Data Platforms

AI Readiness Starts With Data and Access Control

4 Mar 20266 min read9T5
AI Readiness Starts With Data and Access Control

If your data is messy and access is poorly controlled, AI will only make the mess move faster.

Too many teams ask which model to use before they know where the source of truth lives. The result is AI that hallucinates from stale spreadsheets or surfaces data the user should not see. The model is rarely the bottleneck. The data layer usually is. We have seen it time and again: "Our AI keeps giving wrong answers" almost always traces back to "our data is a mess."

Reliable retrieval, role-based access and data quality matter more than another round of prompt testing. If your knowledge base is wrong, the best model in the world will give wrong answers. If your access controls are loose, the AI will surface information it should not. These are not problems you can prompt your way out of. No amount of clever prompting fixes bad data.

We worked with a client whose support AI was pulling from a mix of Confluence, SharePoint and a legacy wiki. The same question got different answers depending on which source was queried. Fixing the data layer (one canonical knowledge store, clear ownership, and a simple sync pipeline) did more for accuracy than any prompt change. The model stayed the same. The inputs got better. It is one of those "boring" fixes that actually moves the needle.

When we built the Looper Insights data platform, the brief was clear: turn scattered CRM data, spreadsheets and APIs into a single source of truth before layering on AI-powered summarisation and anomaly detection. The result? Report preparation dropped from days to hours, and the AI-generated insights actually made sense, because the data underneath was clean, governed and accessible. That is the order that works.

Data freshness matters. A support agent that answers from documentation that was last updated six months ago will give outdated advice. Define how often each source is refreshed, who owns it, and how changes propagate. Manual sync is fine for small knowledge bases; automated pipelines are needed as you scale.

Access control is equally critical. An AI that can read everything a user can read is fine until you realise some users have overly broad access. Define what the AI can access, and enforce it at the data layer, not in the prompt.
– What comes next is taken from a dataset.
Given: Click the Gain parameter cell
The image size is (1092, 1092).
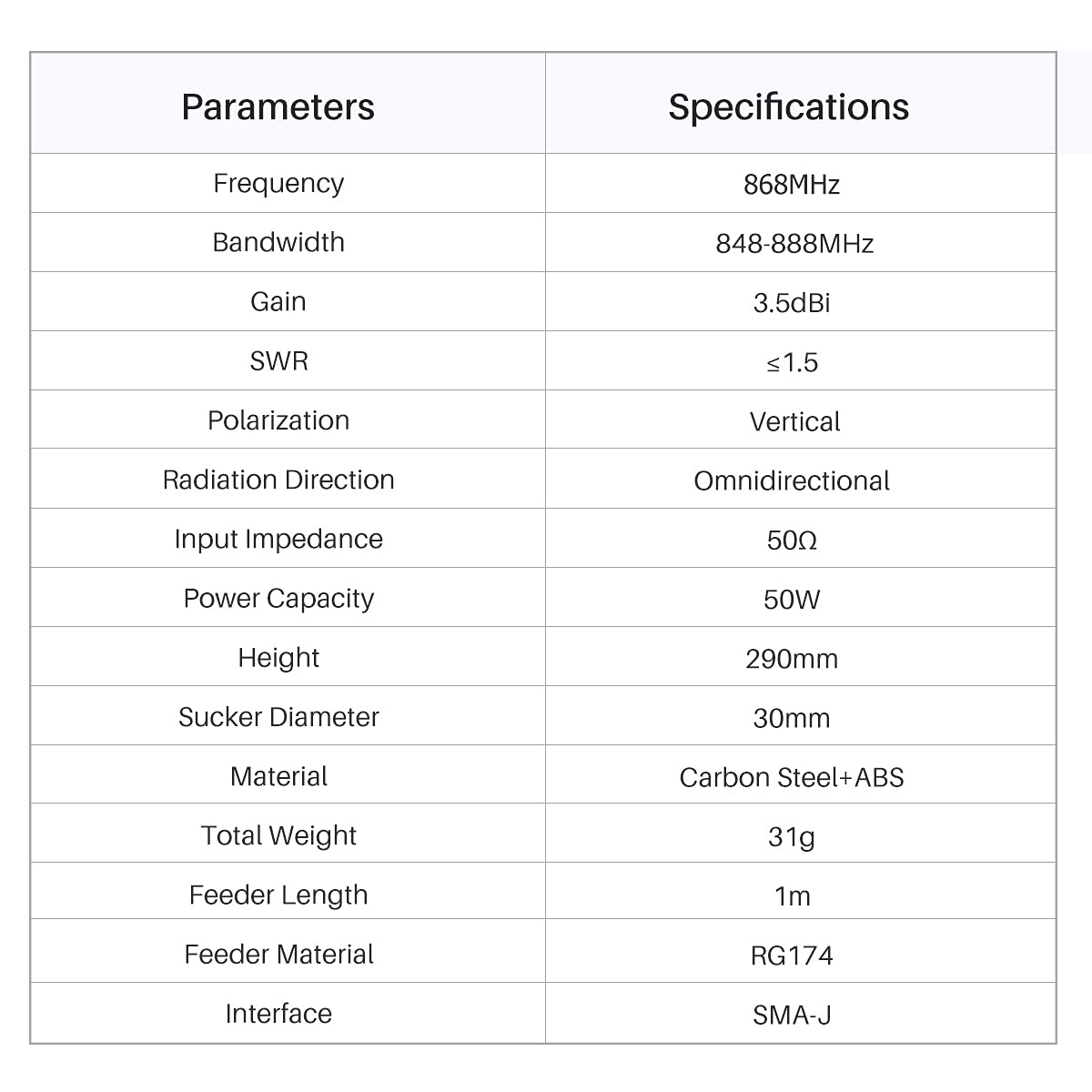Looking at the screenshot, I should click(x=278, y=302).
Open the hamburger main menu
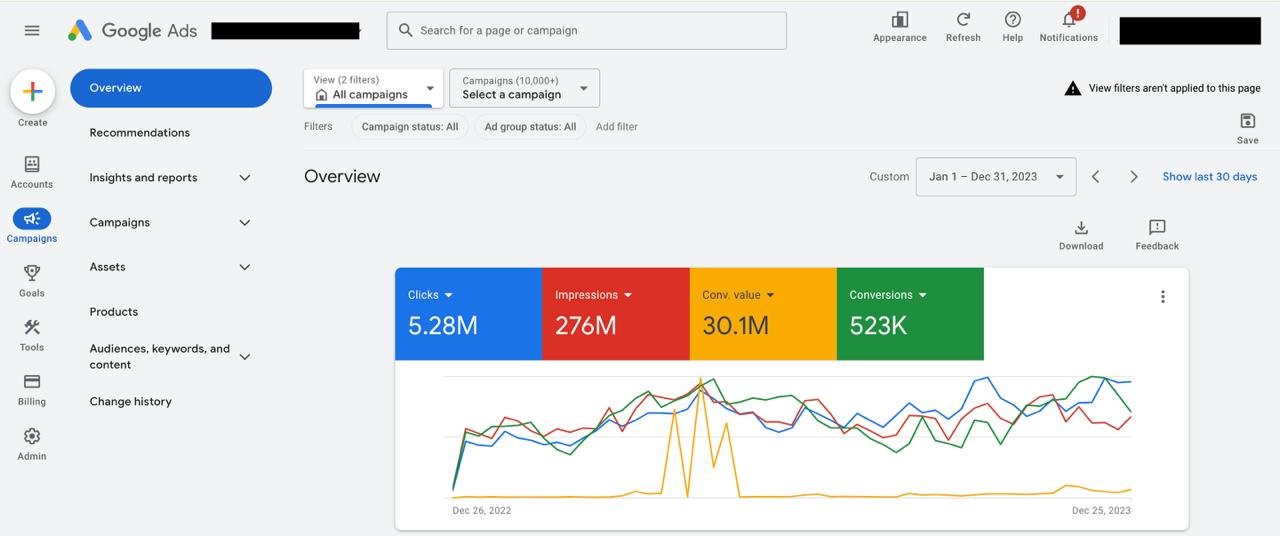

Prompts can be jailbroken; data permissions cannot. It is that simple.

Schema and structure matter for retrieval. Unstructured content (PDFs, long documents) can work with embedding-based search, but structured data often needs a different approach. Know your data types, index appropriately, and test retrieval quality before optimising the model.

A practical AI readiness program starts with knowledge sources, permissions and data flow. Map where the truth lives, who should see what, and how data gets updated. Then layer AI on top. The teams that do this in the right order move faster and avoid costly rework. The ones that skip it? They learn the hard way.